The records are to be copied from the line that contains "How do I perform: Click the warning" through their last line, word for word, with every picture left out.

[[ THE DATA, beginning ]]

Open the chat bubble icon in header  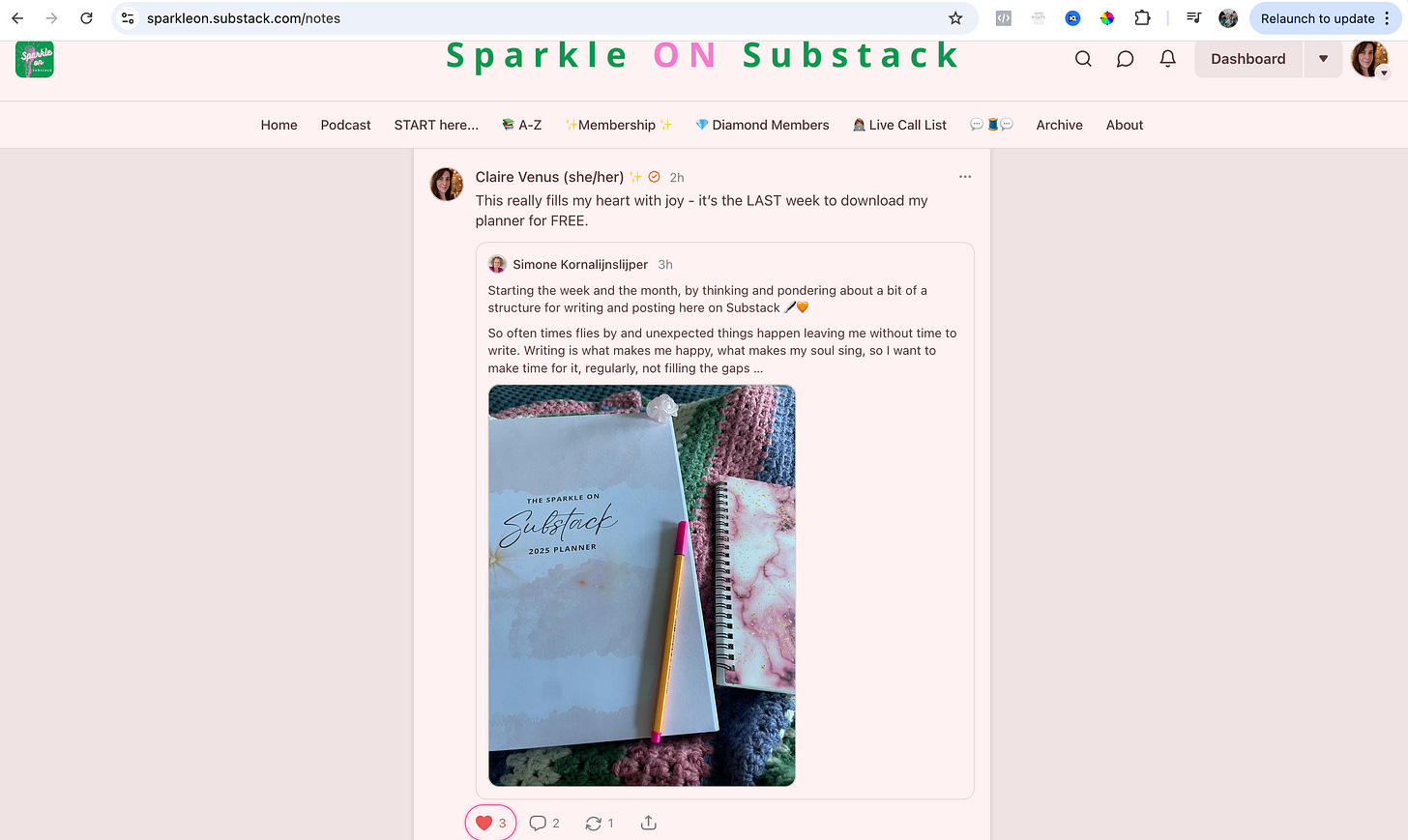click(1125, 59)
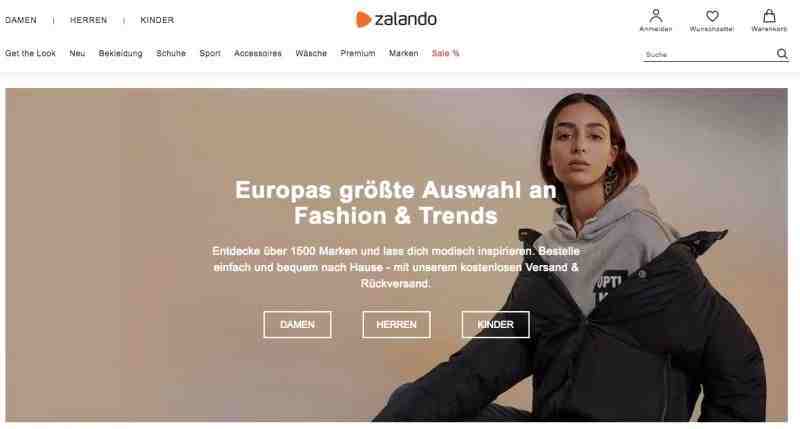Open the Schuhe category menu
Viewport: 800px width, 429px height.
click(171, 53)
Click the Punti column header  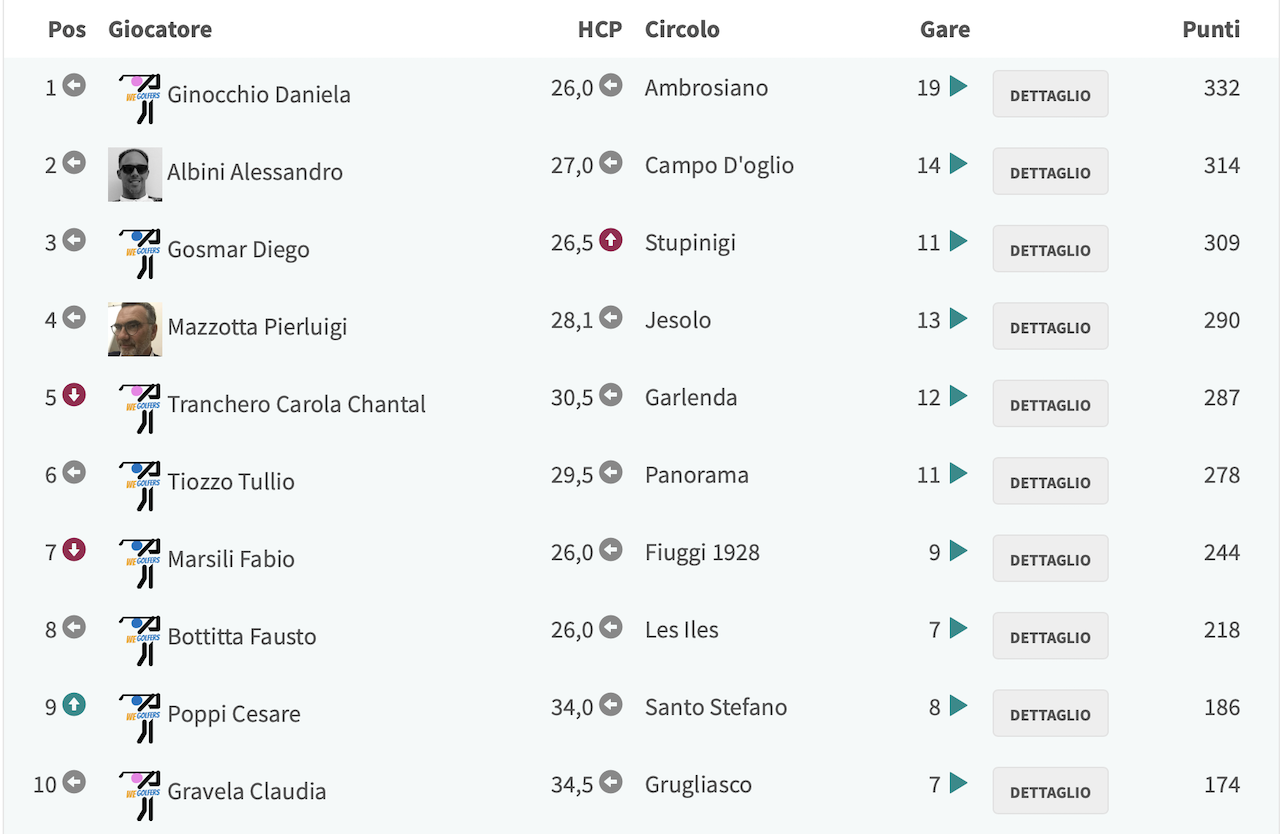coord(1211,29)
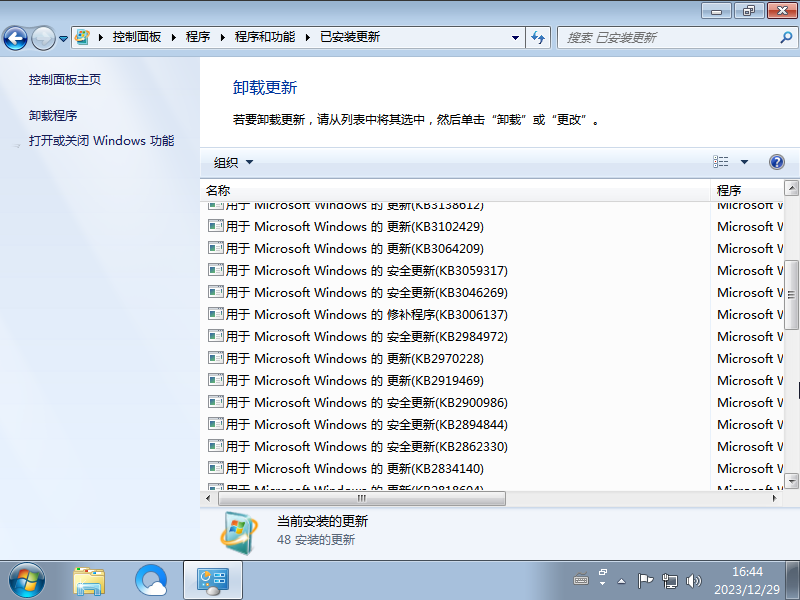The height and width of the screenshot is (600, 800).
Task: Show hidden icons via tray up arrow
Action: click(621, 580)
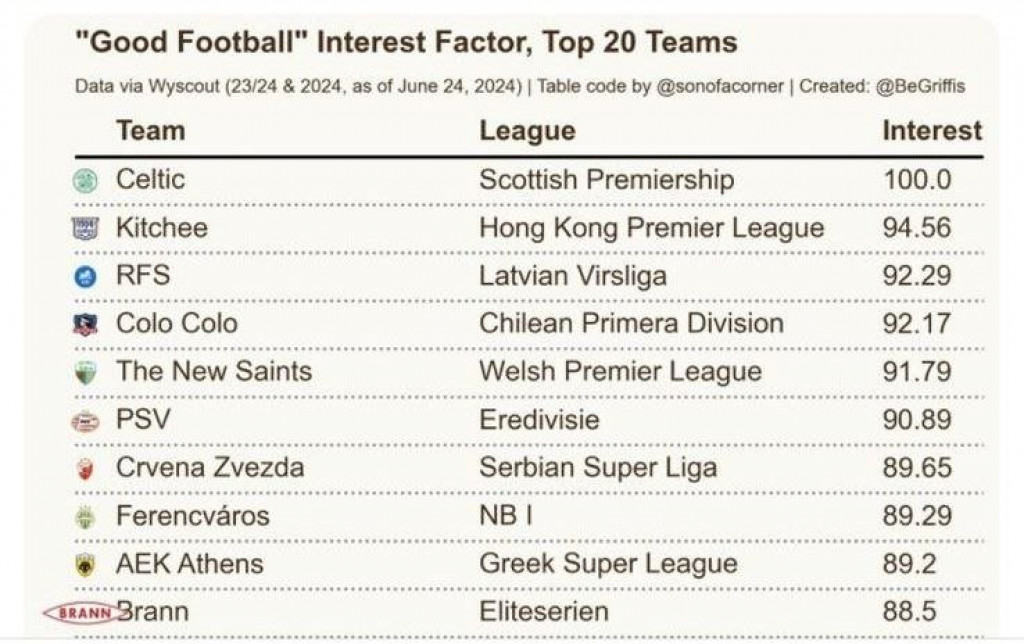
Task: Click the AEK Athens yellow crest
Action: (86, 565)
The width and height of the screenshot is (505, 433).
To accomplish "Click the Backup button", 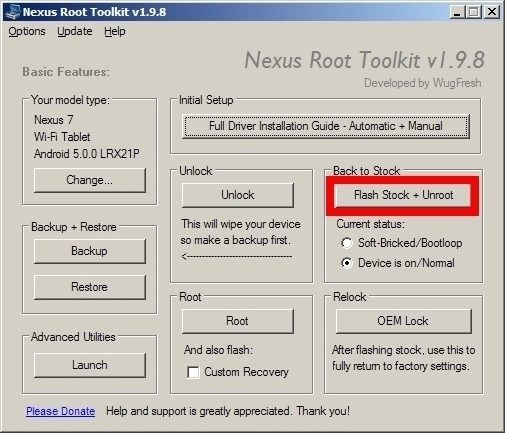I will coord(90,251).
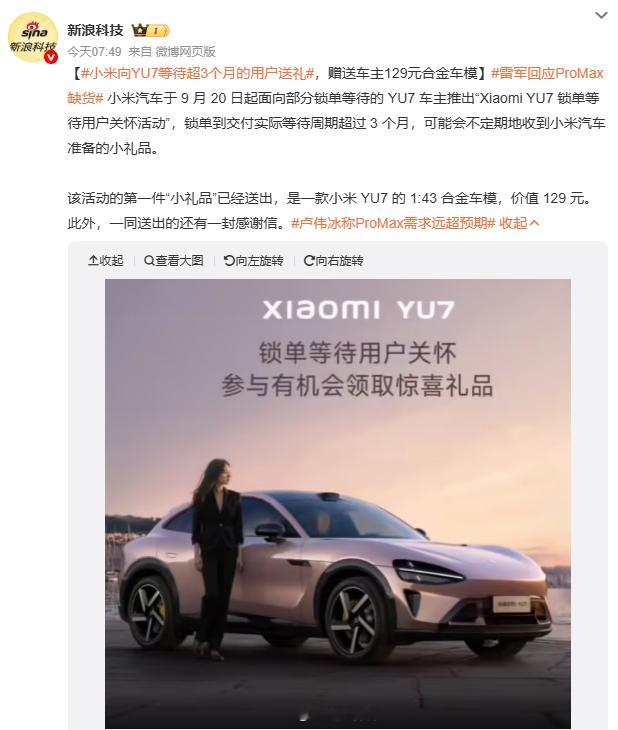Click the crown membership badge icon
The width and height of the screenshot is (618, 730).
point(140,31)
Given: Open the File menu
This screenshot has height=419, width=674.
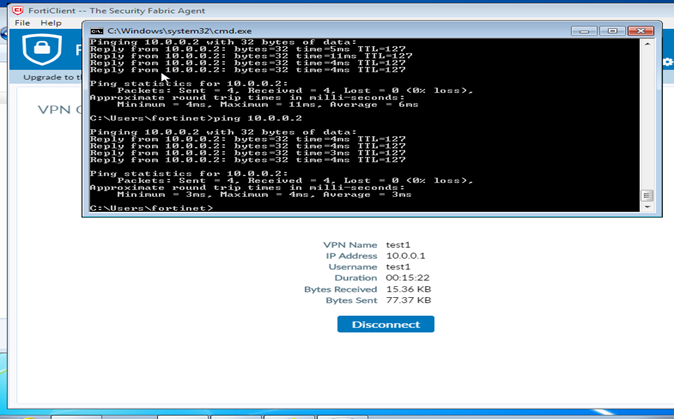Looking at the screenshot, I should [22, 23].
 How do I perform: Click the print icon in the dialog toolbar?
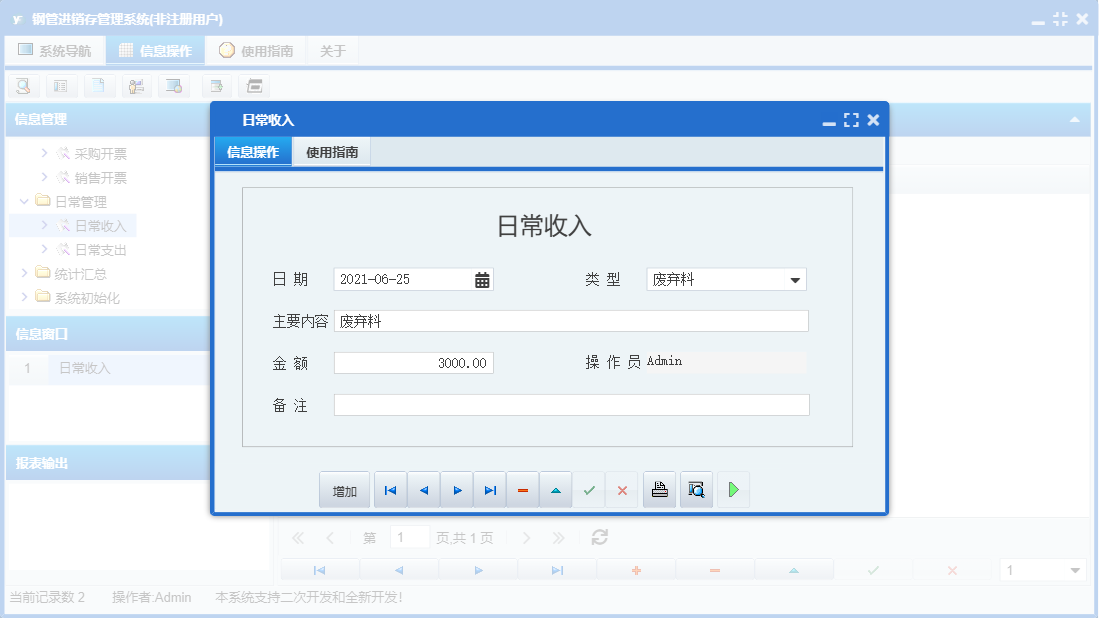(x=659, y=489)
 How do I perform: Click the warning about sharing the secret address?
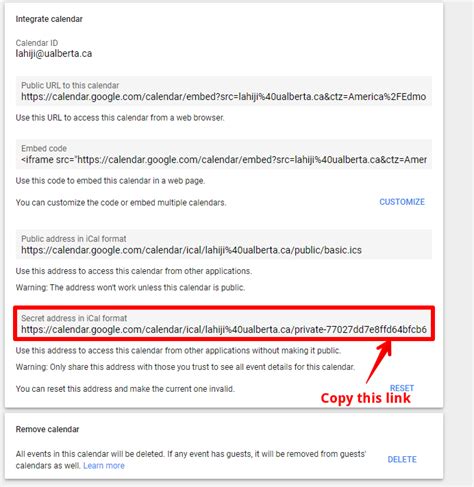tap(185, 367)
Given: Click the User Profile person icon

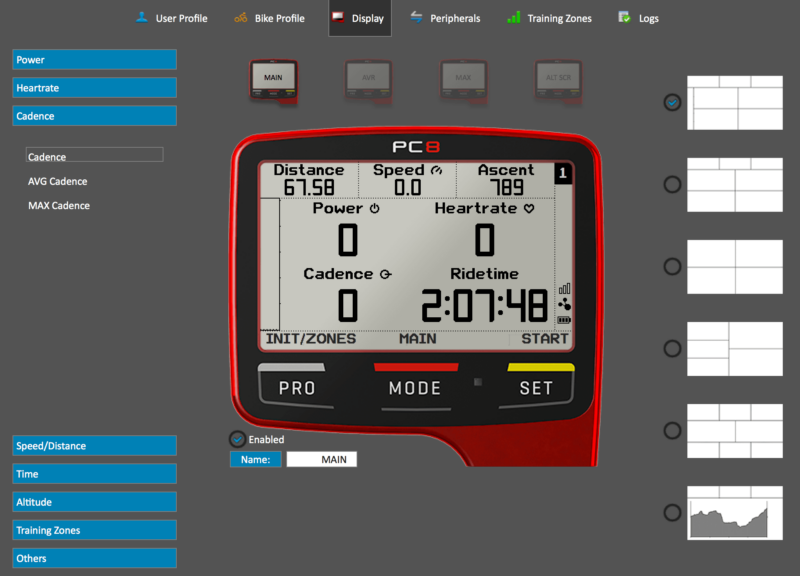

[[ THE DATA, end ]]

- [PROBLEM SOLUTION]
 How do I perform: Click the warning about sharing the secret address?
tap(185, 367)
Given: Click the User Profile person icon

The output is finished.